- _Given passage_
---+---

Gigabyte X670 Gaming X AX V2 Review: The Ultimate Mid-Range Motherboard for Gamers in 2026

Building a gaming rig around AMD’s Ryzen 7000 or 9000 series means you need a motherboard that can actually keep up, not just in spec sheets, but in real-world performance where frame rates and stability matter. The Gigabyte X670 Gaming X AX V2 lands squarely in the mid-range sweet spot, offering PCIe 5.0, DDR5 support, and Wi-Fi 6E without the premium tax that flagship boards demand.

This isn’t just a refresh for the sake of slapping “V2” on the box. Gigabyte addressed some legitimate criticisms from the original X670 Gaming X AX, improving VRM thermals, tweaking the BIOS, and refining the memory trace layout for better DDR5 stability at higher speeds. For gamers eyeing a 7800X3D or 9700X build without blowing their budget on the motherboard alone, this board deserves serious consideration.

Let’s dig into what the X670 Gaming X AX V2 actually delivers, where it excels, and whether it’s the right foundation for your next gaming build.

Key Takeaways

  • The Gigabyte X670 Gaming X AX V2 delivers mid-range AM5 motherboard performance with PCIe 5.0, four M.2 slots, and DDR5 support at a competitive $240-$260 price point.
  • V2 revisions address thermal issues with improved VRM cooling (8-12°C cooler), optimized memory trace layout for stable DDR5-6400MHz operation, and fixed USB dropout problems from the original model.
  • This motherboard provides excellent gaming performance without bottlenecks—paired with a Ryzen 7 9800X3D and RTX 4080 Super, it delivers frame rates on par with flagship boards costing $100+ more.
  • Wi-Fi 6E connectivity and comprehensive USB support (6x USB-A 3.2 Gen2 ports) make the X670 Gaming X AX V2 ideal for gamers who need wireless stability or plan to expand storage with multiple high-speed drives.
  • Trade-offs include a basic Realtek ALC897 audio codec, limited RGB zones, and fiddly M.2 heatsinks, but these minor compromises don’t affect gaming performance for most users.

What Makes the Gigabyte X670 Gaming X AX V2 Stand Out

Key Specifications and Features Overview

The X670 Gaming X AX V2 packs the essentials gamers actually need without stuffing in features that never get used. Here’s the rundown:

  • Socket: AM5 (LGA 1718)
  • Chipset: AMD X670 (dual chipset configuration)
  • Memory: 4x DDR5 DIMM slots, up to 128GB at 6400MHz+ (OC)

---+---

- _Stated problem 1_
From the motherboard review above, extract verbatim the passage that begins at the words "Gigabyte X670 Gaming X AX V2 Review: The" and stops after "flagship boards demand.".
- _Stated problem 2_
Render this sentence from the motherboard review into Spanish: "The X670 Gaming X AX V2 packs the essentials gamers actually need without stuffing in features that never get used."
- _Stated problem 3_
Write the next part of the Gigabyte X670 Gaming X AX V2 review, picking up after its final line.

- _Dataset excerpt_

---+---

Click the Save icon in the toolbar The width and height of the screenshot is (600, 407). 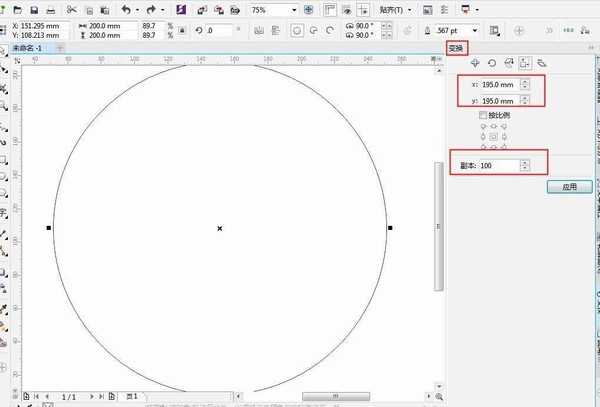pyautogui.click(x=34, y=9)
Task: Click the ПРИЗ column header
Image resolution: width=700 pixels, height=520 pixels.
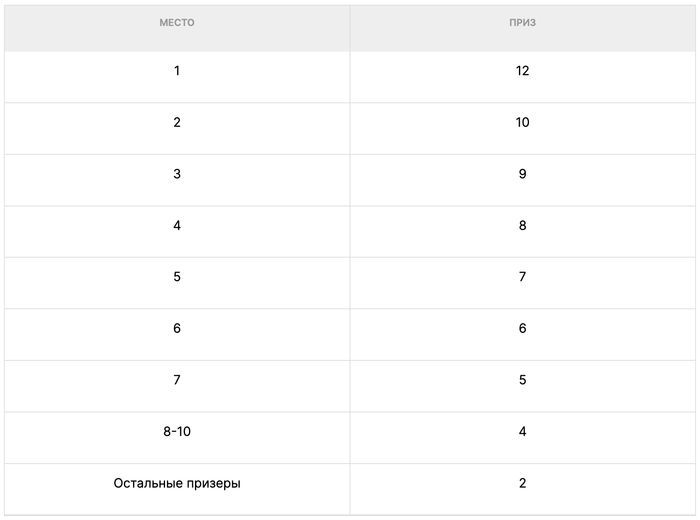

---+---

- _Exercise answer 1_
Gigabyte X670 Gaming X AX V2 Review: The Ultimate Mid-Range Motherboard for Gamers in 2026

Building a gaming rig around AMD’s Ryzen 7000 or 9000 series means you need a motherboard that can actually keep up, not just in spec sheets, but in real-world performance where frame rates and stability matter. The Gigabyte X670 Gaming X AX V2 lands squarely in the mid-range sweet spot, offering PCIe 5.0, DDR5 support, and Wi-Fi 6E without the premium tax that flagship boards demand.

- _Exercise answer 2_
La X670 Gaming X AX V2 reúne lo esencial que los jugadores realmente necesitan sin incluir funciones que nunca se usan.

- _Exercise answer 3_
  • PCIe 5.0 x16: One full-length slot for GPUs
  • M.2 Slots: Four total, two PCIe 5.0, two PCIe 4.0
  • Networking: 2.5GbE Realtek LAN + Wi-Fi 6E (Intel AX210)
  • Audio: Realtek ALC897 codec (7.1 channel)
  • USB: 10x USB-A (3.2 Gen2), 1x USB-C (3.2 Gen2x2)
  • Form Factor: ATX (305mm x 244mm)

It’s a solid foundation for gaming builds. The four M.2 slots give you serious storage expansion without needing to juggle SATA drives, and the dual PCIe 5.0 M.2 slots future-proof your storage upgrades. Wi-Fi 6E is standard here, not an optional add-on, which matters if you’re gaming on wireless.

The VRM setup uses a 16+2+1 phase design with 60A power stages. That’s more than enough headroom for any Ryzen 7000/9000 chip, including the power-hungry 7950X at full tilt. The heatsinks are chunky and actually make contact where they should, Gigabyte learned from the thermal throttling complaints on earlier X670 boards.

V2 Revisions: What’s New Compared to the Original

Gigabyte didn’t shout about the V2 changes from the rooftops, but they’re meaningful if you’re comparing directly to the original Gaming X AX.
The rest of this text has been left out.